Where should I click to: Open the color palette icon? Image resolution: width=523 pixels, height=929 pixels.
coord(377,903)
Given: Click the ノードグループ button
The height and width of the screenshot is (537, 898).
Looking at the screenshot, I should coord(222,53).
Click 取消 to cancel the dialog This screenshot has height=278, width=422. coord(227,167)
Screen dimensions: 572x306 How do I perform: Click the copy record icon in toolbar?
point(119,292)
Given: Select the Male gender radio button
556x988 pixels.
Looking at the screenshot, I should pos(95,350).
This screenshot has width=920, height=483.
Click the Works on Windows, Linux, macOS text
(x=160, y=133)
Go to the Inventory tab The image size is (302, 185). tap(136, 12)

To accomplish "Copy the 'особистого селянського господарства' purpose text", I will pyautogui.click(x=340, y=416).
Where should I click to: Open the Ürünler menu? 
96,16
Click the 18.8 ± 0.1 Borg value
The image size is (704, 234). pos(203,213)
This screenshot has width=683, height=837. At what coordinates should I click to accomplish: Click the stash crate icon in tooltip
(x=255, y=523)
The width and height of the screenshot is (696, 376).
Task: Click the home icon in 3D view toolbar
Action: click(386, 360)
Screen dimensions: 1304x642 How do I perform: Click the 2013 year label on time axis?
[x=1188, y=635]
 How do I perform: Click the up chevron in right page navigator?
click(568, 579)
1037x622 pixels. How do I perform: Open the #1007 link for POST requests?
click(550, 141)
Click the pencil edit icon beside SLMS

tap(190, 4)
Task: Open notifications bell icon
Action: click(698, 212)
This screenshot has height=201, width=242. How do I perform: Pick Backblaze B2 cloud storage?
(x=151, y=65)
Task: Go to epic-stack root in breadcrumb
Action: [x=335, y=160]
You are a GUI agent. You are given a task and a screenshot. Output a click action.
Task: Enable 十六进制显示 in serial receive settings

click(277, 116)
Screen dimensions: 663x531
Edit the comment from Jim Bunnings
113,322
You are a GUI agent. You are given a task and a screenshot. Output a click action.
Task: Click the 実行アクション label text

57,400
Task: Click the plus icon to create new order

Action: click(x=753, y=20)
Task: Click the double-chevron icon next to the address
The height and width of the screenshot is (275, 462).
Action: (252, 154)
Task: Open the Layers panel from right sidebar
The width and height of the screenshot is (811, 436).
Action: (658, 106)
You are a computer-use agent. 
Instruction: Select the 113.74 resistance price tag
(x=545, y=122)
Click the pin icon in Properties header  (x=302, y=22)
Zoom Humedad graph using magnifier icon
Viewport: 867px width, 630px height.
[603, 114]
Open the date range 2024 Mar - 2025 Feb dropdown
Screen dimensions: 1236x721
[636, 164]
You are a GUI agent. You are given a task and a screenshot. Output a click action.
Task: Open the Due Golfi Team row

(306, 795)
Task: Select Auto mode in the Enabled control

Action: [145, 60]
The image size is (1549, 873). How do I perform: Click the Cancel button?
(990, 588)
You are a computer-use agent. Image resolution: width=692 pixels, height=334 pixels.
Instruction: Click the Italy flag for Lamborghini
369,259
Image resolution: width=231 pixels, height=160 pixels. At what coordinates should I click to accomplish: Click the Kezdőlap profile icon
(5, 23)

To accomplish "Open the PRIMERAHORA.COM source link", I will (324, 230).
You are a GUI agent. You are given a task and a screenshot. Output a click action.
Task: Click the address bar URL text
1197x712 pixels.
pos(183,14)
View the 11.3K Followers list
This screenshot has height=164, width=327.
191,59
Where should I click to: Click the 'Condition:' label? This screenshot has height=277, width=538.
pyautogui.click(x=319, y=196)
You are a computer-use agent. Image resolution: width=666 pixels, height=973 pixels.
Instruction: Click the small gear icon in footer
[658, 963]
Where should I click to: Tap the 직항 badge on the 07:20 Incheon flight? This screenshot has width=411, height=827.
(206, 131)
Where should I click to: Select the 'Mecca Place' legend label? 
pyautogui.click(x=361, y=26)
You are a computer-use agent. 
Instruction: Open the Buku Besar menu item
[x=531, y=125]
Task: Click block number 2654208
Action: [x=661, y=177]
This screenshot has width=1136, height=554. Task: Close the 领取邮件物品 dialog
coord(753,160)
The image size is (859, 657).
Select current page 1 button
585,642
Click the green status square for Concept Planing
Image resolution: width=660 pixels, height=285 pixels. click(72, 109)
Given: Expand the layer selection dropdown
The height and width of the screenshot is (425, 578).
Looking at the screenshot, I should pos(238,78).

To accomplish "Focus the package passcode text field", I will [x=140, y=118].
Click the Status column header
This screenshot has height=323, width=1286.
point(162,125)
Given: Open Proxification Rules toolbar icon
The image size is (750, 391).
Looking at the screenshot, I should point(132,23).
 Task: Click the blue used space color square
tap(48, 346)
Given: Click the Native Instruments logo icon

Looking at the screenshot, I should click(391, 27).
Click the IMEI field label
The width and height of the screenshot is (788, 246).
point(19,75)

= = = = =

§ The task:
Each line of the material above must be retyped precisely.

§ Answer below:
Where should I click to: Open the color palette icon? Image resolution: width=523 pixels, height=929 pixels.
coord(377,903)
Given: Click the ノードグループ button
The height and width of the screenshot is (537, 898).
Looking at the screenshot, I should coord(222,53).
Click 取消 to cancel the dialog This screenshot has height=278, width=422. coord(227,167)
Screen dimensions: 572x306 How do I perform: Click the copy record icon in toolbar?
point(119,292)
Given: Select the Male gender radio button
556x988 pixels.
Looking at the screenshot, I should pos(95,350).
This screenshot has width=920, height=483.
Click the Works on Windows, Linux, macOS text
(x=160, y=133)
Go to the Inventory tab The image size is (302, 185). tap(136, 12)

To accomplish "Copy the 'особистого селянського господарства' purpose text", I will pyautogui.click(x=340, y=416).
Where should I click to: Open the Ürünler menu? 
96,16
Click the 18.8 ± 0.1 Borg value
The image size is (704, 234). pos(203,213)
This screenshot has width=683, height=837. At what coordinates should I click to accomplish: Click the stash crate icon in tooltip
(x=255, y=523)
The width and height of the screenshot is (696, 376).
Task: Click the home icon in 3D view toolbar
Action: click(386, 360)
Screen dimensions: 1304x642 How do I perform: Click the 2013 year label on time axis?
[x=1188, y=635]
 How do I perform: Click the up chevron in right page navigator?
click(568, 579)
1037x622 pixels. How do I perform: Open the #1007 link for POST requests?
click(550, 141)
Click the pencil edit icon beside SLMS

tap(190, 4)
Task: Open notifications bell icon
Action: click(698, 212)
This screenshot has height=201, width=242. How do I perform: Pick Backblaze B2 cloud storage?
(x=151, y=65)
Task: Go to epic-stack root in breadcrumb
Action: [x=335, y=160]
You are a GUI agent. You are given a task and a screenshot. Output a click action.
Task: Enable 十六进制显示 in serial receive settings

click(277, 116)
Screen dimensions: 663x531
Edit the comment from Jim Bunnings
113,322
You are a GUI agent. You are given a task and a screenshot. Output a click action.
Task: Click the 実行アクション label text

57,400
Task: Click the plus icon to create new order

Action: click(x=753, y=20)
Task: Click the double-chevron icon next to the address
The height and width of the screenshot is (275, 462).
Action: (252, 154)
Task: Open the Layers panel from right sidebar
The width and height of the screenshot is (811, 436).
Action: (658, 106)
You are a computer-use agent. 
Instruction: Select the 113.74 resistance price tag
(x=545, y=122)
Click the pin icon in Properties header  (x=302, y=22)
Zoom Humedad graph using magnifier icon
Viewport: 867px width, 630px height.
[603, 114]
Open the date range 2024 Mar - 2025 Feb dropdown
Screen dimensions: 1236x721
[636, 164]
You are a GUI agent. You are given a task and a screenshot. Output a click action.
Task: Open the Due Golfi Team row

(306, 795)
Task: Select Auto mode in the Enabled control

Action: [145, 60]
The image size is (1549, 873). How do I perform: Click the Cancel button?
(990, 588)
You are a computer-use agent. Image resolution: width=692 pixels, height=334 pixels.
Instruction: Click the Italy flag for Lamborghini
369,259
Image resolution: width=231 pixels, height=160 pixels. At what coordinates should I click to accomplish: Click the Kezdőlap profile icon
(5, 23)

To accomplish "Open the PRIMERAHORA.COM source link", I will (324, 230).
You are a GUI agent. You are given a task and a screenshot. Output a click action.
Task: Click the address bar URL text
1197x712 pixels.
pos(183,14)
View the 11.3K Followers list
This screenshot has height=164, width=327.
191,59
Where should I click to: Click the 'Condition:' label? This screenshot has height=277, width=538.
pyautogui.click(x=319, y=196)
You are a computer-use agent. Image resolution: width=666 pixels, height=973 pixels.
Instruction: Click the small gear icon in footer
[658, 963]
Where should I click to: Tap the 직항 badge on the 07:20 Incheon flight? This screenshot has width=411, height=827.
(206, 131)
Where should I click to: Select the 'Mecca Place' legend label? 
pyautogui.click(x=361, y=26)
You are a computer-use agent. 
Instruction: Open the Buku Besar menu item
[x=531, y=125]
Task: Click block number 2654208
Action: [x=661, y=177]
This screenshot has width=1136, height=554. Task: Close the 领取邮件物品 dialog
coord(753,160)
The image size is (859, 657).
Select current page 1 button
585,642
Click the green status square for Concept Planing
Image resolution: width=660 pixels, height=285 pixels. click(72, 109)
Given: Expand the layer selection dropdown
The height and width of the screenshot is (425, 578).
Looking at the screenshot, I should pos(238,78).

To accomplish "Focus the package passcode text field", I will [x=140, y=118].
Click the Status column header
This screenshot has height=323, width=1286.
point(162,125)
Given: Open Proxification Rules toolbar icon
The image size is (750, 391).
Looking at the screenshot, I should point(132,23).
 Task: Click the blue used space color square
tap(48, 346)
Given: Click the Native Instruments logo icon

Looking at the screenshot, I should click(391, 27).
Click the IMEI field label
The width and height of the screenshot is (788, 246).
point(19,75)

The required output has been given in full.